The present study has several limitations, as it relied solely on gene transcriptome analysis and lacked multiomics experiments. Furthermore, the data analysis was conducted using only the bioinformatics commit method, and subsequent in vivo and in vitro validation experiments are required to verify the findings. To overcome these limitations, future studies will incorporate a multiomics approach.
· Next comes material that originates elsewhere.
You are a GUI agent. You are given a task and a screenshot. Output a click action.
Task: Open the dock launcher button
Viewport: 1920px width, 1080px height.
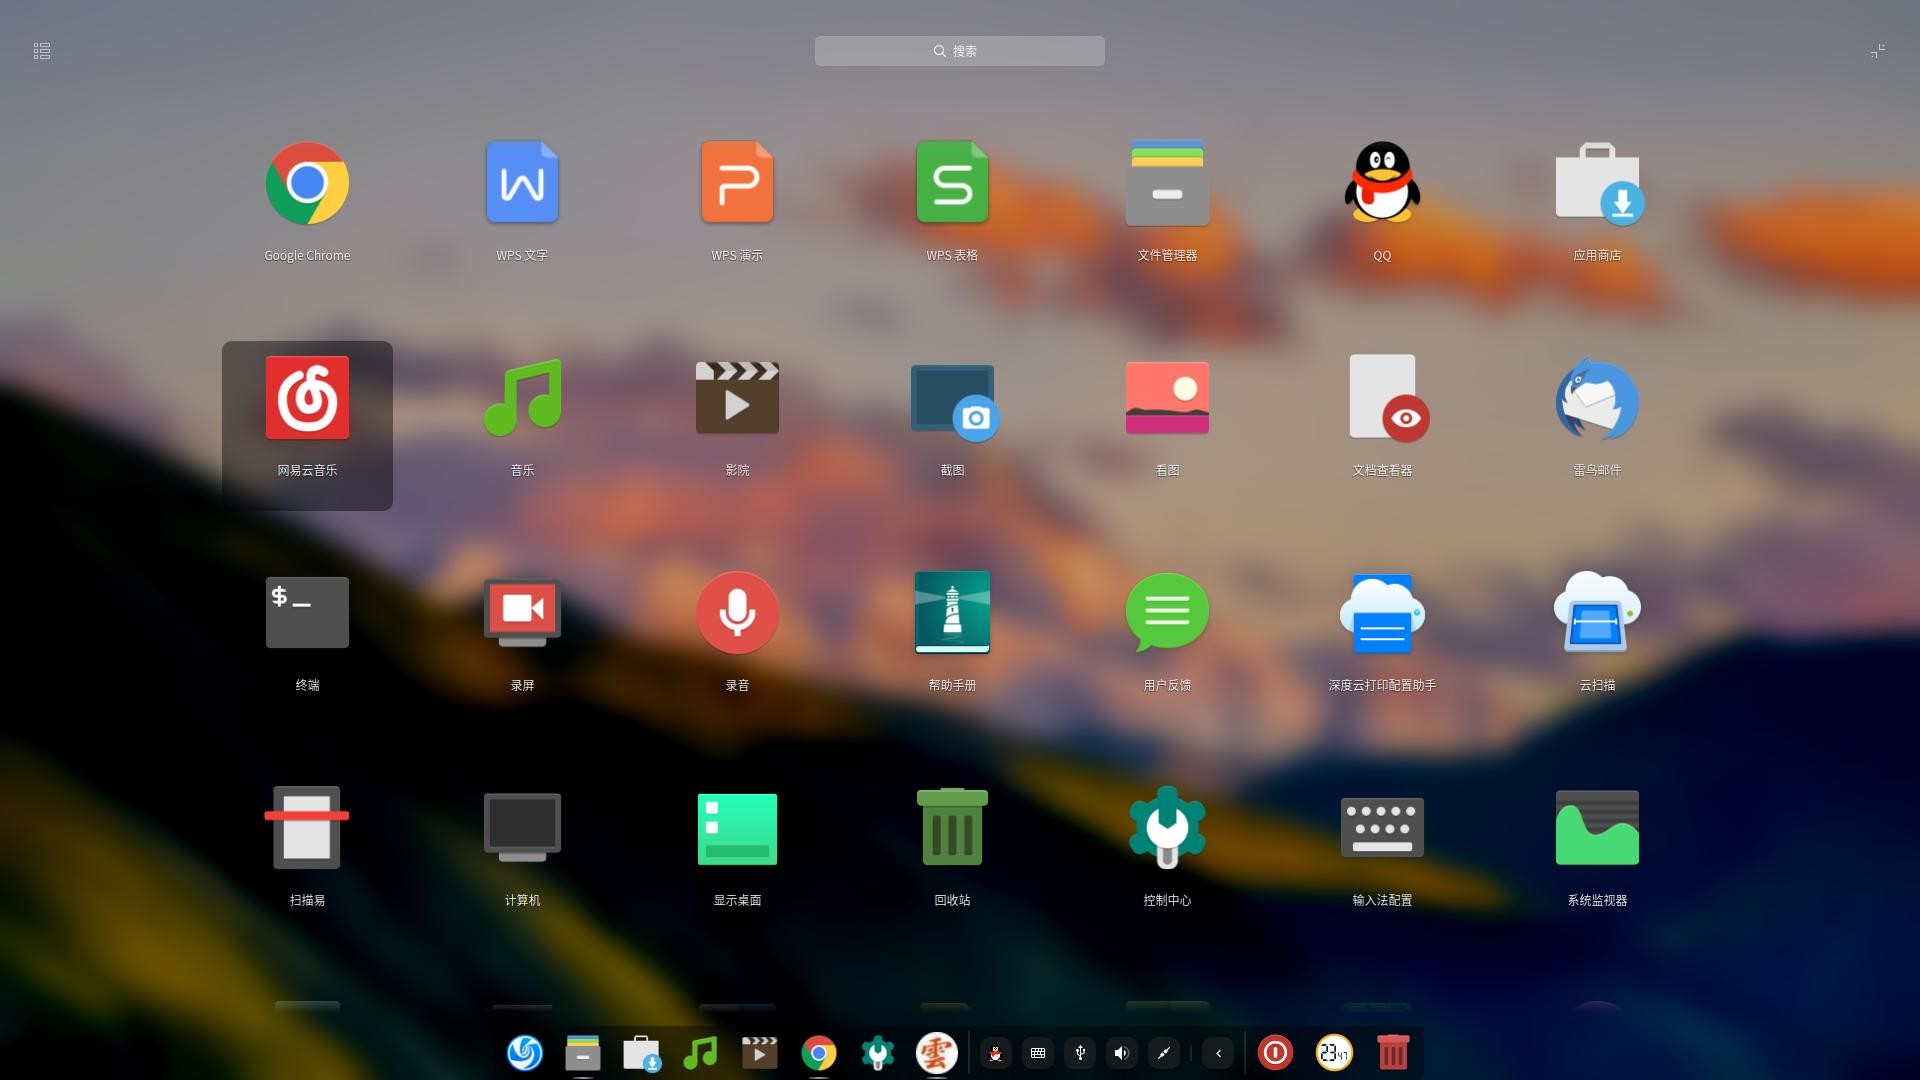coord(524,1053)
Additionally, the next study aims to investigate the differences in arthritis between oJIA species with and without uveitis.
In summary, this study successfully identified six critical genes (JUN, SOCS3, CXCL8, KRAS, NFKBIA, and PTGS2) as biomarkers for the early diagnosis of RF-negative pJIA and oJIA. Furthermore, the study provided insights into the landscape of immune cells associated with RF-negative pJIA and oJIA and suggested that Tfh cells may contribute to the early onset of both RF-negative pJIA and oJIA.